Eles me olhavam fixamente e eu revidava o olhar mostrando que paciência eu não tinha. Olhei o garoto que estava sentado no divã por trás da Lia. Ele estava realmente assustado. Empurrei a Lia da minha frente e falei ao garoto:
- Vem comigo, eu e ele – apontei pro Logan – é que vamos cuidar de você.
Ele levantou, pegou o violão e entrou pro estúdio comigo e o Logan logo atrás.
- Dave, espera. – A Lia agora calma me chamou – Me desculpa. Eu não ter agido desse jeito, é que não vejo espaço pra música dele aqui na gravadora. Eu não gosto desse estilo, sabe?
- Olha, aqui é trabalho e não casa de show que você pode escolher o que vai tocar. Aqui nós fazemos o trabalho como o cliente pede e manda.

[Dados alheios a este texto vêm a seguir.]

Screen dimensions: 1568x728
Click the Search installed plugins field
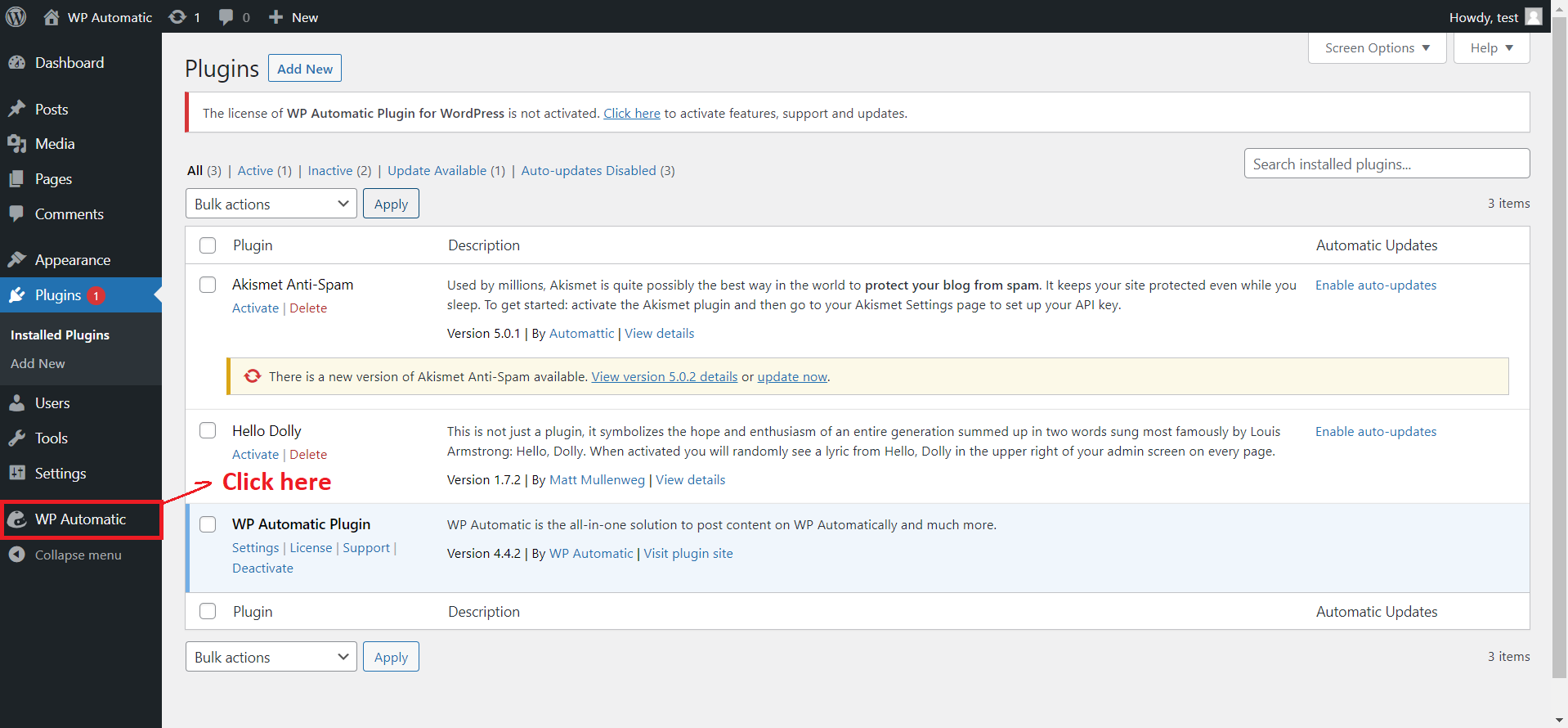1387,164
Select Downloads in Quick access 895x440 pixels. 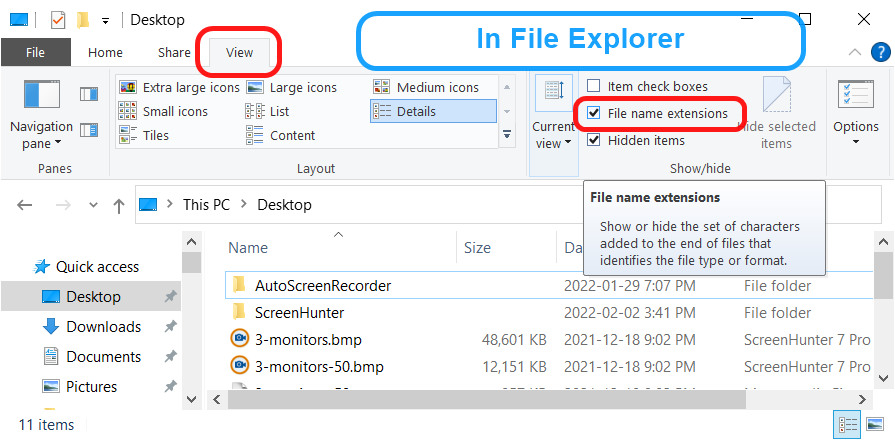click(x=103, y=327)
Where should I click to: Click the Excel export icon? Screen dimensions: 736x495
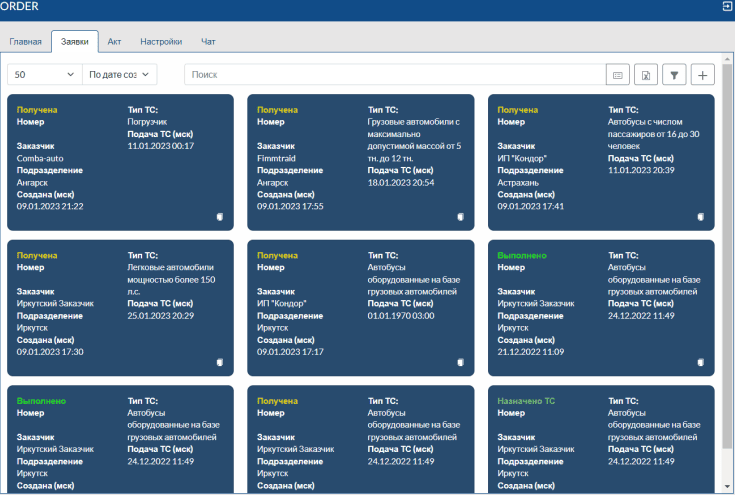tap(646, 75)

Se ele canta o estilo dele nada nós temos a ver, fazemos nosso serviço e pronto.
- Não se zanga comigo, estou vendo que a gravadora não anda tão bem quanto antes e por isso você anda tão preocupado.
- Dave, vamos? – O Logan me chamou.
- Depois a gente conversa, Lia.
Entrei e fiz meu trabalho como todos os dias, mas aquele em especial estava pesado e eu não estava me sentindo bem, em uma das pausas tentei ligar pra Savana mas não consegui. Na hora do almoço sai com Logan e com a Lia, estava mesmo na hora de conversarmos.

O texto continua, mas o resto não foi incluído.